Retype each line of the data below exactly, with no changes.
** start **
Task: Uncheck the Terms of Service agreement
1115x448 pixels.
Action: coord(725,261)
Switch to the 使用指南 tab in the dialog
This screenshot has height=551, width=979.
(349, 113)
** end **
> _Correct answer_:
Task: Uncheck the Terms of Service agreement
1115x448 pixels.
Action: coord(725,261)
Switch to the 使用指南 tab in the dialog
This screenshot has height=551, width=979.
(349, 113)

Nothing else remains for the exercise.